Camerún alberga varios grupos que se auto-identifican como pueblos indígenas. El primero de ellos corresponde a los llamados “pigmeos” (Baka, Bagyéli, Bedzang y Bakola) que representan aproximadamente 0,4% de la población nacional. El primer grupo y el más grande es el de los Baka que alcanzan cerca de 40.000 personas y ocupan alrededor de 75.000 km² en el sudeste del país. Los Bakola son unas 3.700 personas y ocupan 12.000 km² en la parte sur de la región costera, más precisamente en las subdivisiones Akom II, Campo Bipindi, Kribi y Lolodorf. Los bedzang, con menos de mil personas, habitan al noroeste de Mbam en la región de Ngambe-Tikar. Tradicionalmente son semi nómadas y viven de la caza y recolección, pero debido a la creciente inseguridad de la tenencia de tierras, se están viendo gradualmente forzados a llevar un estilo de vida más sedentario, si bien todavía muchos practican su estilo semi nómada. Otros grupos incluyen los Mbororo, que pertenecen al grupo Fulani, una de las comunidades étnicas más grandes de África Central. La población Mbororo en Camerún está estimada en 1,85 millones, de los cuales entre 120.000 y 130.000 viven en la meseta pastoril de Bamenda en la Provincia Noroeste. Sin embargo, se los encuentra en todas las provincias del país.

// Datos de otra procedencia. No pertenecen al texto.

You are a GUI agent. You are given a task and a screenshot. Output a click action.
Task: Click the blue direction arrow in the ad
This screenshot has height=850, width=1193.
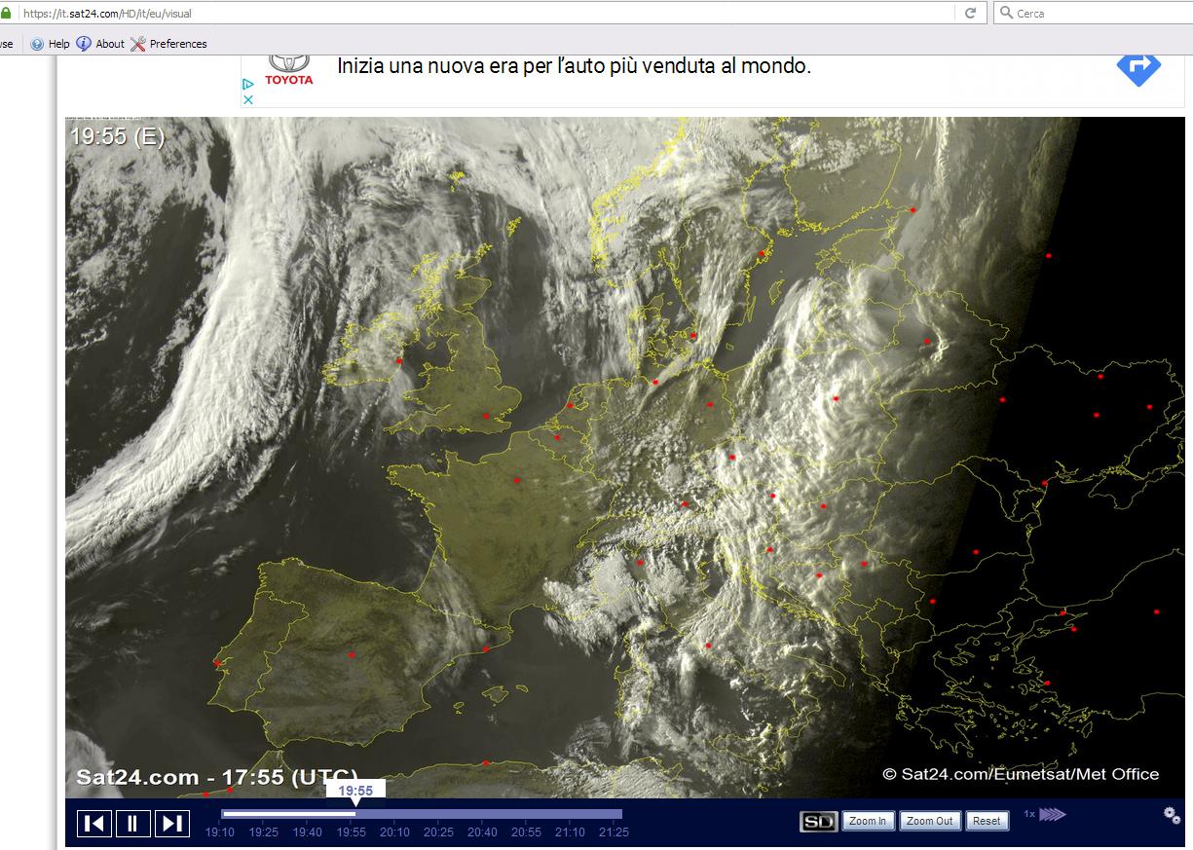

PRO 169 ha participado activamente en Camerún desde 2001 cuando se iniciaron actividades a través de una colaboración con la Oficina del Alto Comisionado de las Naciones Unidas para los Derechos Humanos en un seminario sobre los derechos de los pueblos indígenas. Luego, las actividades se centraron en la investigación del marco legal para la protección de los derechos de los pueblos indígenas en Camerún, y en la integración de las necesidades y prioridades de los pueblos indígenas en el proceso de DELP. Sobre la base de las recomendaciones de esta investigación, se celebró un seminario nacional en 2005, cuyas recomendaciones proporcionaron la base para el desarrollo de un proyecto nacional de capacidad en respecto a las cuestiones indígenas, y para la integración de estas cuestiones en el proceso de DELP. Este proyecto comenzó oficialmente en octubre de 2006, y colabora activamente con el Ministerio de Asuntos Sociales, el Ministerio de Planificación, las agencias de la ONU y las ONG en materia de cuestiones indígenas.
Asimismo se realizó una investigación sobre las mejores prácticas para la implementación del Convenio núm. 169 de la OIT en cuanto a la educación bilingüe e intercultural de los pueblos indígenas y varias actividades de formación.